For those of you who have been around for a while might be familiarized with my story by now.
Starting when I was sixteen years old I had the balls to move away from home, and unlike most youth I landed much further away from my parent’s nest than anyone had anticipated. To be precise: where I landed was a humid and corrupted city under the south equator, namned Buenos Aires, and a long way from my small housing called Scandinavia.
This was about eighteen months ago, and as you all know things tend to change when time floats by. Today I stumbled upon various of documents directly related to my own life; one in the shape of a recommendation letter from a teacher, one being a long letter I wrote to my best friend during my first week away and the second document being a folder containing photos summarizing three and a half month of my life.

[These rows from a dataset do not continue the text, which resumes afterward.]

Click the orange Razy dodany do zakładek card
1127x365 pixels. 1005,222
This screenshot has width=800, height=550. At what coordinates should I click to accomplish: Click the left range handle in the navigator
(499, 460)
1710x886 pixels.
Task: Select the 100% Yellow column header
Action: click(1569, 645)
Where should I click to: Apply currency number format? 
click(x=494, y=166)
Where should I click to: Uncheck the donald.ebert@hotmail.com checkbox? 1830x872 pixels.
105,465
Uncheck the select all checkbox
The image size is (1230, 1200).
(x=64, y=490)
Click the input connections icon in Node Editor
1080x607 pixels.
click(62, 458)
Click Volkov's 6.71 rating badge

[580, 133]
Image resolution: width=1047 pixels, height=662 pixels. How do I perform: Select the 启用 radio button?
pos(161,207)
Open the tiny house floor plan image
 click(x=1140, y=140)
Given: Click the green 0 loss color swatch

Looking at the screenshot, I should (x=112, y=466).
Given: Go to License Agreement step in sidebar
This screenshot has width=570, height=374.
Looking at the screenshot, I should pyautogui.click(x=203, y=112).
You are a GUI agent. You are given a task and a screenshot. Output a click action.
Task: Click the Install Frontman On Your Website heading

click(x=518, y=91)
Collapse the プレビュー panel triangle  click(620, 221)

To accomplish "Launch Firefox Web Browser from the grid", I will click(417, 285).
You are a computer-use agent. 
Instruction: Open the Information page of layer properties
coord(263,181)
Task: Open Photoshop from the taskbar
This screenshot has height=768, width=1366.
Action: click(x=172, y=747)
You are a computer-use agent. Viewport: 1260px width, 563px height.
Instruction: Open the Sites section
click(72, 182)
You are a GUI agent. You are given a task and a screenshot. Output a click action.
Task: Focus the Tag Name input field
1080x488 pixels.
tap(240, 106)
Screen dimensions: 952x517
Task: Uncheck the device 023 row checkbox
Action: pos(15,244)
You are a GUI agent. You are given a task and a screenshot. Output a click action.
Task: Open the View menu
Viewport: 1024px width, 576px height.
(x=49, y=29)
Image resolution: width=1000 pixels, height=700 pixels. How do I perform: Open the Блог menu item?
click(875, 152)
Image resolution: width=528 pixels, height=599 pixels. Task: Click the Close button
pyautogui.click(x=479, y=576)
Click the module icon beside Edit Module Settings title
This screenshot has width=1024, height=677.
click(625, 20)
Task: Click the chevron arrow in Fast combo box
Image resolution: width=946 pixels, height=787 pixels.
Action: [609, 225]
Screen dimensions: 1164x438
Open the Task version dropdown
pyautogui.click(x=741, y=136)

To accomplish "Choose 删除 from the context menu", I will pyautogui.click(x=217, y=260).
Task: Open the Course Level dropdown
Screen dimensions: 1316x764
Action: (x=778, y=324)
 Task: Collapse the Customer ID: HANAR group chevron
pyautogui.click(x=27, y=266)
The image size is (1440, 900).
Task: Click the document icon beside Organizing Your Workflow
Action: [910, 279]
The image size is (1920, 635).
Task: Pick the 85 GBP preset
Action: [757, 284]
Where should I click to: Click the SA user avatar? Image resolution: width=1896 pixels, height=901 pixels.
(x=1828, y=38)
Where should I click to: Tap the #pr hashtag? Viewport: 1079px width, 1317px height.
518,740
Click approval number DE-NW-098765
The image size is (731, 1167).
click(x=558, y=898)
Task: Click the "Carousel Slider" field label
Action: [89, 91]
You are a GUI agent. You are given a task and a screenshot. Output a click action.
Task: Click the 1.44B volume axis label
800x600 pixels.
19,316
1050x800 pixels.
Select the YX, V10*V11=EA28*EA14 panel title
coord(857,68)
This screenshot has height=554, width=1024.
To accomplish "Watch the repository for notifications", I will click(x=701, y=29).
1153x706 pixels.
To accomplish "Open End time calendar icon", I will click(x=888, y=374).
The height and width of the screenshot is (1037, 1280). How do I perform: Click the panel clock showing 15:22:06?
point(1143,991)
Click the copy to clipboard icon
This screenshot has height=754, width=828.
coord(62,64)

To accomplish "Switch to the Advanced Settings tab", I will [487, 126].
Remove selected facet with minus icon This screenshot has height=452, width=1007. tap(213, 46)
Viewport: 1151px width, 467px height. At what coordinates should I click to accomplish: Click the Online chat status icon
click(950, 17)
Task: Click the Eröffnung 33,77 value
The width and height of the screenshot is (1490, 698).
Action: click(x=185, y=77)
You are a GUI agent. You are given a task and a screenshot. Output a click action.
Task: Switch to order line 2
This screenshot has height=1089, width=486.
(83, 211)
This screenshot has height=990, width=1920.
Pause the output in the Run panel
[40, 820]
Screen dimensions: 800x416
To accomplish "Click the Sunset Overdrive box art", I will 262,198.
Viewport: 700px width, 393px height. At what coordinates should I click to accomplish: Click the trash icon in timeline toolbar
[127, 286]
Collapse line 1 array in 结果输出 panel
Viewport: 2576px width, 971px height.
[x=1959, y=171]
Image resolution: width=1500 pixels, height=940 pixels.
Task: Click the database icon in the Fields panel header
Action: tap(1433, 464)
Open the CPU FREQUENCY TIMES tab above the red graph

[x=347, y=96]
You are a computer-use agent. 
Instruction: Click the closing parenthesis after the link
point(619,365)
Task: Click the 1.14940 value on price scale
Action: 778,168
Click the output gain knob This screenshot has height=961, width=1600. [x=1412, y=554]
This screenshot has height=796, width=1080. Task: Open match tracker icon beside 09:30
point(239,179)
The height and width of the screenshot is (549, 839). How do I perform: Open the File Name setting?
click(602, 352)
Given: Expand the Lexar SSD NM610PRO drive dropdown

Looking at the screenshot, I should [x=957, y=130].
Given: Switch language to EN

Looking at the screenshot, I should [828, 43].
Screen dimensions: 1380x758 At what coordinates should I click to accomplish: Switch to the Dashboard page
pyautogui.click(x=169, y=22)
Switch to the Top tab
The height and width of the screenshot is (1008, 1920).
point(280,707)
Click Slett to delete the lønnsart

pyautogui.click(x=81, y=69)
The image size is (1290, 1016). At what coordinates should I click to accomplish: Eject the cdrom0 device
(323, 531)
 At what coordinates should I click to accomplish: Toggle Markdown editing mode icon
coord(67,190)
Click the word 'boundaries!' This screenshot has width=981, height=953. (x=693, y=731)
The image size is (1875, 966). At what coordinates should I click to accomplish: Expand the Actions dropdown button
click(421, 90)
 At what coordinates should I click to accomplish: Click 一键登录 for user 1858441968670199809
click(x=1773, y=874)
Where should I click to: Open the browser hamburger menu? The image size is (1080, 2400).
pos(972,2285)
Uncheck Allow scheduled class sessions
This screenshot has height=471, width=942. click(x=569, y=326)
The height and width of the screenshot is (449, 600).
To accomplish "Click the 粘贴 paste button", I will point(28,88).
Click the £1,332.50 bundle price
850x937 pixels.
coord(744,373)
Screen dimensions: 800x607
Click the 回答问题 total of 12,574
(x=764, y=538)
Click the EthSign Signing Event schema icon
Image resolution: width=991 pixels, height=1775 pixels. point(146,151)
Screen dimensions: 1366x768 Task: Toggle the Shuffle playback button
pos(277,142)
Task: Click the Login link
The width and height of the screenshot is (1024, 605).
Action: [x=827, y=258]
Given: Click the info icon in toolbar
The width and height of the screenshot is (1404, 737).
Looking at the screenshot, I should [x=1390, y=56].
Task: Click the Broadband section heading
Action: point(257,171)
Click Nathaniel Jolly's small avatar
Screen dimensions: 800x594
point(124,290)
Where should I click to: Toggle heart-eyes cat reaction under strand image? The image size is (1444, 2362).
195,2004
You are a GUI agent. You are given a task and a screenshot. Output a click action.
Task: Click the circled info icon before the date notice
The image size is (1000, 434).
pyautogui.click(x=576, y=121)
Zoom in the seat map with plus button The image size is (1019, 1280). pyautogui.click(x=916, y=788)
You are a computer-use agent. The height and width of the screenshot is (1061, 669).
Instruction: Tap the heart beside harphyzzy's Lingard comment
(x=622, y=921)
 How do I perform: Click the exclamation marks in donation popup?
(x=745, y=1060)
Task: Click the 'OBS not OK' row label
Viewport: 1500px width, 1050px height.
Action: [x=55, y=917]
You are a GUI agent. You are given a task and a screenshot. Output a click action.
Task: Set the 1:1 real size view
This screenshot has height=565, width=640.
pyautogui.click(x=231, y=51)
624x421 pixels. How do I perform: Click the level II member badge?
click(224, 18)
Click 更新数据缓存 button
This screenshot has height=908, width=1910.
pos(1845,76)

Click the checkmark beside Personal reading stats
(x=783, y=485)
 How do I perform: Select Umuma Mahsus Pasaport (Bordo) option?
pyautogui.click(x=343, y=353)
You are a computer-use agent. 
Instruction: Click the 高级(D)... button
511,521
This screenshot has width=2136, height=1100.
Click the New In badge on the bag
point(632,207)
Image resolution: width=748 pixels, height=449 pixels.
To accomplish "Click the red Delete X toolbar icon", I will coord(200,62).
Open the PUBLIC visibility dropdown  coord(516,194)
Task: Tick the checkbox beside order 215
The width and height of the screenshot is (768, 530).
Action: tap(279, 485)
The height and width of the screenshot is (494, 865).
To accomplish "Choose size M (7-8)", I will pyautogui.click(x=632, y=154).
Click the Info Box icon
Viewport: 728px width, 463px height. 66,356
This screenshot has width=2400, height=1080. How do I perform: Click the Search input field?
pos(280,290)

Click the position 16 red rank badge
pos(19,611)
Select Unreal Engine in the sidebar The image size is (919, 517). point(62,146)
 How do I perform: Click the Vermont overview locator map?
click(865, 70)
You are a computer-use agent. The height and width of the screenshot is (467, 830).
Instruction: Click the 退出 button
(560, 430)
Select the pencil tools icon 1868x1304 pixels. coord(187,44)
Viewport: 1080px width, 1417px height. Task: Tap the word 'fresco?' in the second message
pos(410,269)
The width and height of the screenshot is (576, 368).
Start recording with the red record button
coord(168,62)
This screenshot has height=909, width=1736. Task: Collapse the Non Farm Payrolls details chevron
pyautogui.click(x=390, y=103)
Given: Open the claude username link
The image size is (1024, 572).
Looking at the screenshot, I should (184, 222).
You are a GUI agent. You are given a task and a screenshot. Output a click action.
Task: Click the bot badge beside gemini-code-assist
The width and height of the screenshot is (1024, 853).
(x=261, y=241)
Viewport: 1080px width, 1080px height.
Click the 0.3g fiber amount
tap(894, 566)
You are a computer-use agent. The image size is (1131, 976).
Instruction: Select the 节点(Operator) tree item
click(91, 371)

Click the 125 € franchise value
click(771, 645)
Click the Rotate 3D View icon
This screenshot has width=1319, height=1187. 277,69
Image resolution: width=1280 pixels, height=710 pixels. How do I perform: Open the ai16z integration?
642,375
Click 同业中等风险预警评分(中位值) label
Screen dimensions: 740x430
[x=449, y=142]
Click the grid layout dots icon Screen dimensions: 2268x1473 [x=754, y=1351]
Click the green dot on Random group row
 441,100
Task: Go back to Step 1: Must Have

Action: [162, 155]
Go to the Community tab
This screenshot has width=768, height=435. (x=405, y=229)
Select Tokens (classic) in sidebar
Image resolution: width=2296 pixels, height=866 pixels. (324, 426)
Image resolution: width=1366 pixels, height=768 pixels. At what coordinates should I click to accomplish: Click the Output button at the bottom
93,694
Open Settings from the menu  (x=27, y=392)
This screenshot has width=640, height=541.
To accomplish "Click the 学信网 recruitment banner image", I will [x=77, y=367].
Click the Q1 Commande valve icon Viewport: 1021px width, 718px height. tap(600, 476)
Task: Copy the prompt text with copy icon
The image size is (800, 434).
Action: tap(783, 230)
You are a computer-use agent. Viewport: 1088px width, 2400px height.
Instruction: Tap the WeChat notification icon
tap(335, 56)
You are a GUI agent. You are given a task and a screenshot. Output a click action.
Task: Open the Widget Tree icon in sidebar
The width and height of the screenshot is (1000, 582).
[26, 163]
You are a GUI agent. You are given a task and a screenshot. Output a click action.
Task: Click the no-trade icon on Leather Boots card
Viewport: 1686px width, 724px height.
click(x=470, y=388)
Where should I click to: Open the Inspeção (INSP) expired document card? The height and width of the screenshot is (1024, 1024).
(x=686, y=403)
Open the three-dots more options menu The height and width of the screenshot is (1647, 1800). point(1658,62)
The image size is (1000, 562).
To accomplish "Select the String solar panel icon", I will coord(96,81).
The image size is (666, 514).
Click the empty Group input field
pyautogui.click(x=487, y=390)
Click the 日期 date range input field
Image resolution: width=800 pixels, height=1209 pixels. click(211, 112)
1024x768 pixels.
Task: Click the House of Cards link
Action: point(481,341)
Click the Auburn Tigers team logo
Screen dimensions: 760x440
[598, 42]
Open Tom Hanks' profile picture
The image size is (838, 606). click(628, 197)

It is and will always be problematic to observe things changing in front of you; may it be in the form of revolutions, weight losses or simply personal enlightenment. No matter what you will always feel like being two centimeters too close to understand; like observing a piece of art in a gallery. To compare the letter of sixteen year old me addressing worries such as remaining shy in a boarding school a million miles away, not sleeping enough and the sense of being light years away from understanding what the teachers were arguing about in class, contrasted to this year’s recommendation letter, was more than absurd.
I cannot stress how happy I am to have stumbled upon these documents and realizing what different curves life and people can take. Though I do not want to admit that I have changed significantly I cannot deny that certain aspects of me have become slightly more sharpened and bent than before. Being away several months in a strict boarding school in India and lost in Japan will most likely have the same effect on me, I can sense it already.
Maybe a year from now I will find a folder and two different letters, and think of how much has become different since today.